Your users will follow exactly the same sequence of actions as described in the Dodecad README.txt file, with the only difference that they should type 'test', rather than 'dv3' whenever it is needed.

Hopefully more genome bloggers will decide to release calculators based on their ADMIXTURE runs to the wider public. There are several reasons to do this:
  • Reduced workload
  • Wider distribution of your work in the community, since, due to privacy concerns, not everyone is willing to share their data
  • Ability to study the utility/validity of inferred components on test data and by persons other than the discoverer
  • Ability to use the advanced bychr, byseg, and target modes with your calculators

Friday, August 19, 2011

A few comments on the use of DIYDodecad 2.0

Here are some observations that might be useful to people, especially for the new byseg and target modes:

1. Finding the origin of shared segments

Until now, when you had a segment match with another customer in your testing company, you had no idea what was the origin of the shared segment. Suppose, for example, that a Russian and a German share some sequence in a region X. This could be:
  • Russian-like ancestry in the German individual
  • German-like ancestry in the Russian individual
  • Third party ancestry in both individuals
Using the new modes, if the German saw an excess of Eastern European (relative to his usual average), then he'd pick the first scenario; if he saw nothing unremarkable, the second; if an excess of some component rare in both Russians and Germans (e.g., West_Asian), the third.

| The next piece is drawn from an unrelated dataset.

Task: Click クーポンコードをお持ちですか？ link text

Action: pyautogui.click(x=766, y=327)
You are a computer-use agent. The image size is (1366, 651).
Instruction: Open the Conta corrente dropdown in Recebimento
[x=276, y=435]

This is extremely important, as there is a noticeably confirmation bias in some individuals of interpreting the unusual as evidence of exotic ancestry. For example, an individual in search of Jewish ancestry may interpret segment matches with Jews as evidence for that ancestry: if he sees high Southwest_Asian ancestry in such segments, then that's a reasonable interpretation, but the shared segments could very well be interpreted as non-Jewish ancestry in the Jewish individual, if, they happen to be, e.g., East_European.

2. With parents' DNA

It is important to remember that each region includes both paternal and maternal DNA and you got a random draw of the segments inherited by their parents (your grandparents).

So, if you try to figure out where your region X came from, remember that it came from two places. So, if you see an unusual combination (e.g., Northeast_Asian + Northwest_African) that doesn't correspond well to any known population, this may mean that you got half of it from one parent, and the other half from the other.

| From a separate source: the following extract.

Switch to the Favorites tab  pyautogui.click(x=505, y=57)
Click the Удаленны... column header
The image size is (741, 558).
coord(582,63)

Note also, that while on genomewide analysis a child's results will often be intermediate (but not necessarily so) in his ancestral components between his parents, this is not the case when looking at small segments. Suppose parent A is 50% West_Asian and 50% Mediterranean in a particular region, and parent B is 50% West_Asian and 50% West_European in the other region.

Then the child may end up with West_Asian near 100% in that region (if he happens to inherit the West_Asian segments from both parenets) or near 0% (if he happens to inherit the Mediterranean/West_European ones).

3. With Dodecad Oracle

In general, I discourage the use of Dodecad Oracle with chromosome or segment results. For two reasons:
  • Small segments may appear more mixed than they are, because there may not be any informative SNPs in a particular region to distinguish between some of the ancestral components. So, the scale of the noise may be higher. As an experiment, you can average your segments, weighted by either the number of SNPs or their physical length, and you will come up with something close to your "genomewide" average, that will, however, be off, because of this factor.
  • From a different perspective, segments may appear less mixed, because it is less likely that you got genetic material from all ancestral populations in a small section of your DNA. Your genomewide admixture may have several non-zero components, but you are unlikely to have many non-zero components in a small region (barring the aforementioned noise), and you could very well see >80% percentages in some of them that are very typical of a particular ancestral component.